2011 – Placerita Canyon
Sometimes what makes a hike special isn’t just one quality, but rather the sum of its parts. Such is the case with the Placerita Canyon Firebreak Trail, which is like two vastly different trails in one. The first section is full-sun, chaparral, and tough, steep ascents and descents on rugged firebreaks. Then, about halfway through the loop, the trail ducks into a shaded riparian canyon and follows a seasonal creek bed to an historic ranch (and the site of the first gold rush in California!).
2012 – Darwin Falls
You probably already knew that Death Valley is one of the lowest, hottest, driest places on the planet, but you may not know that there’s also a year-round waterfall hidden in the western part of the park. Hiking to Darwin Falls is best described as an “Alice in Wonderland” experience – it’s all beige sand and stone when you start, but as the canyon walls narrow the area erupts in lush greenery, birdsong, and finally – this cascading waterfall. In a park full of surprises and wonders, this one definitely sits near the top.
2013 – Observation Point
In 2013 I was able to take an incredible month-long trip to Utah and Arizona and the first place I visited was Zion National Park. While most of the attention in Zion is directed at the high-profile climbs to Angel’s Landing and the epic trip through the Narrows, the trail that stuck with me the most was the climb up to Observation Point from the valley floor. This long, lightly-traveled hike meanders up sheer cliffs, through slot canyons, and pinyon pine forests to what is probably the most epic view of Zion Canyon you can find in the park.

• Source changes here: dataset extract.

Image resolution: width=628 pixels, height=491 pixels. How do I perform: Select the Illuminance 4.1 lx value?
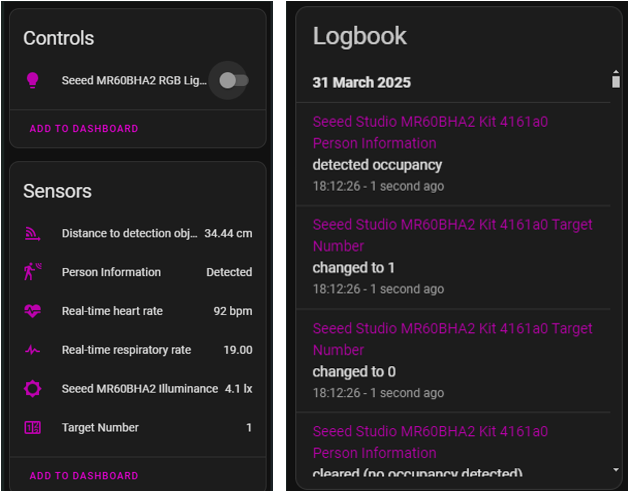tap(238, 388)
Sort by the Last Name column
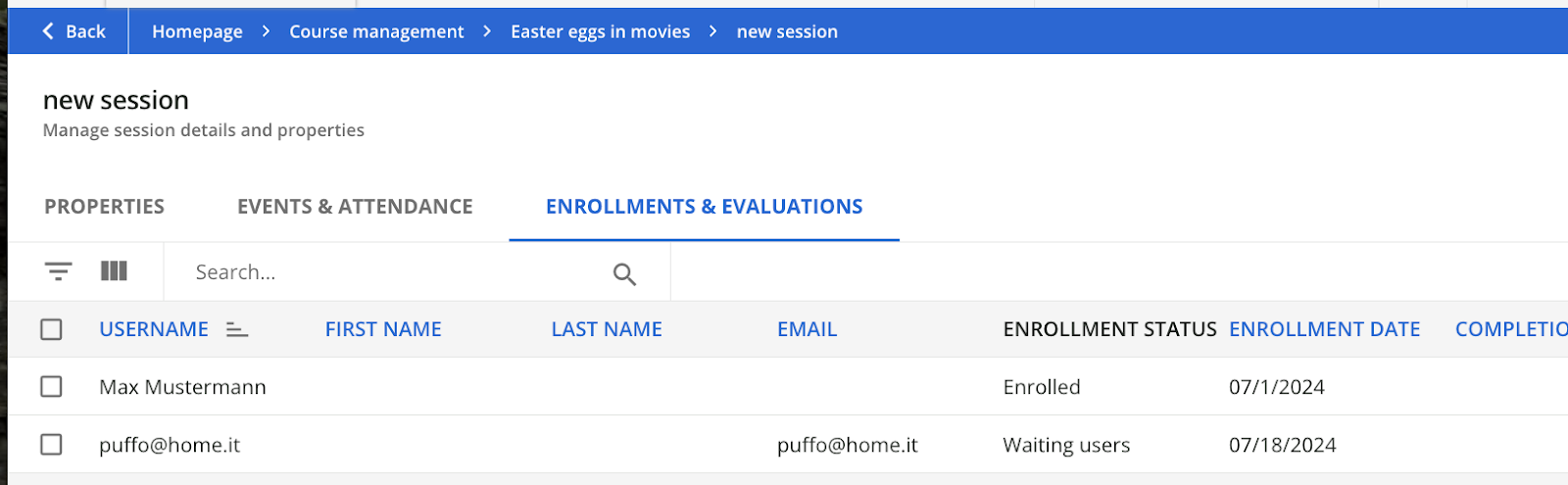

2014 – Limekiln State Park
2014 was the year I started doing Modern Hiker full-time AND the year we started getting some amazing contributions from our first outside writers Scott Turner and Shawnté Salabert. As a result, our 2014 is PACKED with killer hikes. We added dozens of trails in Utah, Hawaii, Mexico, and the Eastern Sierra – not to mention seriously building out our San Diego coverage. After much deliberation, though, I think the honor of 2014’s hike has to go to diminutive Limekiln State Park in Big Sur. Looking on a map, this tiny state park doesn’t look like it has a lot to offer, but the 2.3 miles of this route manage to pack in cathedral-like redwood groves; rushing, moss-and-fern lined creeks; ghostly dilapidated remains of human industry; the jaw-dropping coast of Big Sur; AND one of the most beautiful campgrounds I have ever had the pleasure of staying in. The big lesson here? Don’t overlook the smaller parks.
2015 – Las Virgenes Canyon
Another tough year with new contributors and trails from the Pacific Northwest, Great Basin, and Rocky Mountains – but 2015’s trail selection proves that even after nine years of hiking in Southern California, it can still surprise me. I hadn’t done much hiking in the western San Fernando Valley but some of Scott’s reports from the region inspired me to investigate – and I’m glad I did. In the winter and spring, these emerald hills, blooming native wildflowers, and majestic oaks can instantly transport jaded Southern Californians back to a time before the strip mall and freeway – and the best part is the trail network near Las Virgenes Canyon is extensive enough for a tough full-day trek and varied enough for an easy stroll, too!